Venter, il biologo americano che, insieme a Smith, ha mappato il genoma umano, ha sintetizzato cellule capaci di autoreplicarsi, rimescolando pezzi di Dna naturale con altri creati in laboratorio. Già 20 anni fa sono stati inseriti frammenti di Dna nell’escherichia coli, un batterio che così è riuscito a produrre insulina migliore di quella ricavata dal pancreas di bue o di maiale. Venter è andato oltre: ha creato un batterio “artificiale” dotato di un genoma frutto del computer e del laboratorio. Una forma di vita, quindi, mai esistita prima in natura.
È nata così una cellula artificiale: il micoplasma mycoides JCVI-syn1.0. Già nel 2007 il biologo americano aveva ottenuto il primo Dna sintetico, riproducendo proprio quello del mycoplasma mycoides, un organismo dal patrimonio genetico composto di soli 517 geni (l’essere umano ne ha 50mila). Nel 2009, invece, Venter ha eseguito il primo trapianto di Dna, trasferendo il genoma naturale del mycoplasma mycodeis nel mycoplasma capricolum. Ora ha unito i due esperimenti, inserendo il genoma sintetico nel batterio “naturale”. «Adesso è possibile – ha detto – concepire un mondo sulla base di nuovi batteri (ma anche, in futuro, piante e animali) realizzati con il computer e fatti crescere in successione». La speranza è quella di riuscire a creare degli organismi pianificati per svolgere compiti precisi: curare le malattie, ma anche combattere l’inquinamento e aiutare l’agricoltura. «Cambia tutto nel rapporto tra uomo e natura», ha sintetizzato il biologo molecolare Ebright della Rutgers University.

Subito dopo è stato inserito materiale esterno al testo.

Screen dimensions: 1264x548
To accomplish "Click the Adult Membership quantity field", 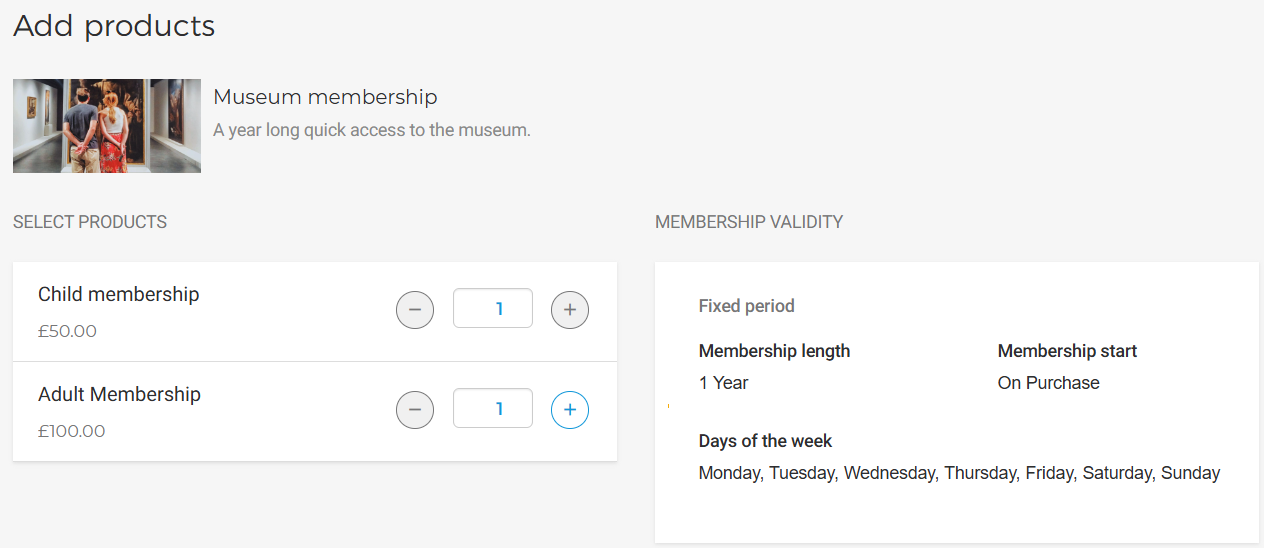I will pos(492,409).
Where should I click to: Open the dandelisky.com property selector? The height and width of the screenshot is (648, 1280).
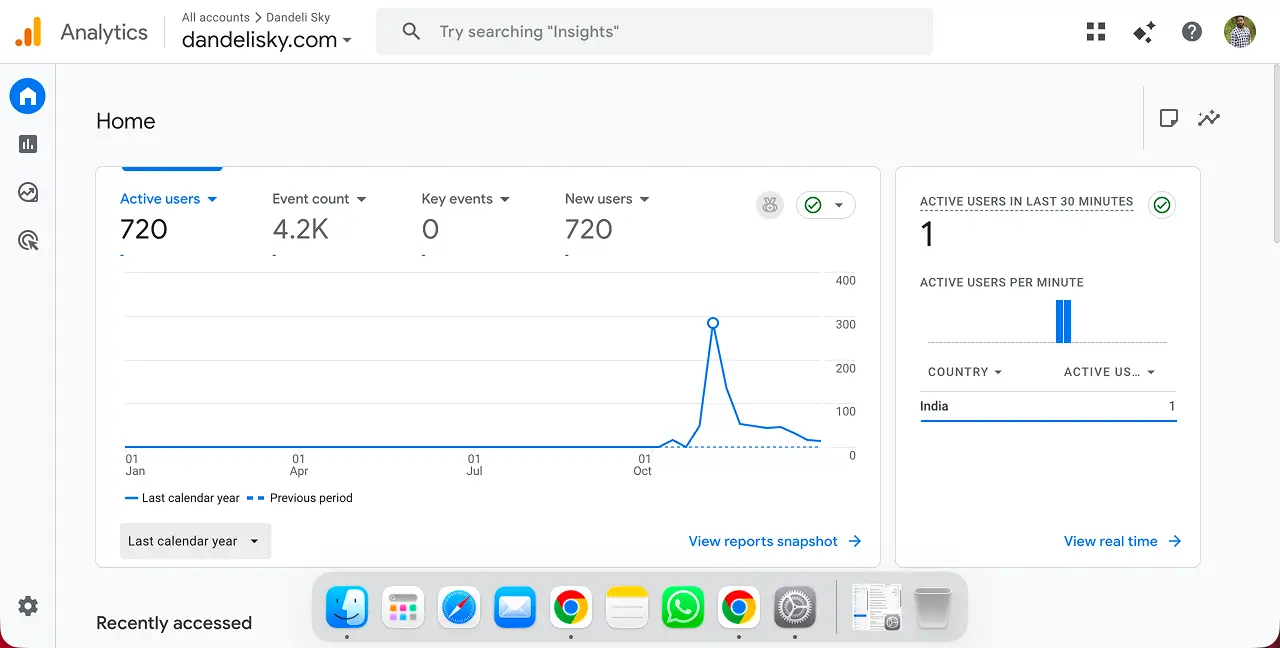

Ma una cellula artificiale vuol dire vita artificiale? Sicuramente no, se pensiamo alla sproporzione tra il genoma di questa cellula e quello umano. Inoltre il genoma è inserito in un citoplasma con altre funzioni come i ribosomi; insomma è il motore della vita, non tutta la vita. Tuttavia parliamo di un progresso nella ricerca che avrà applicazioni pratiche nel campo dei vaccini e di futuri batteri “artificiali” capaci di combattere il degrado ambientale. Avremo perciò bisogno di una radicale revisione della disciplina brevettuale che darà impulso ad una nuova bioetica, attenta alle applicazioni industriali di queste scoperte, libera dai condizionamenti della politica prevalente.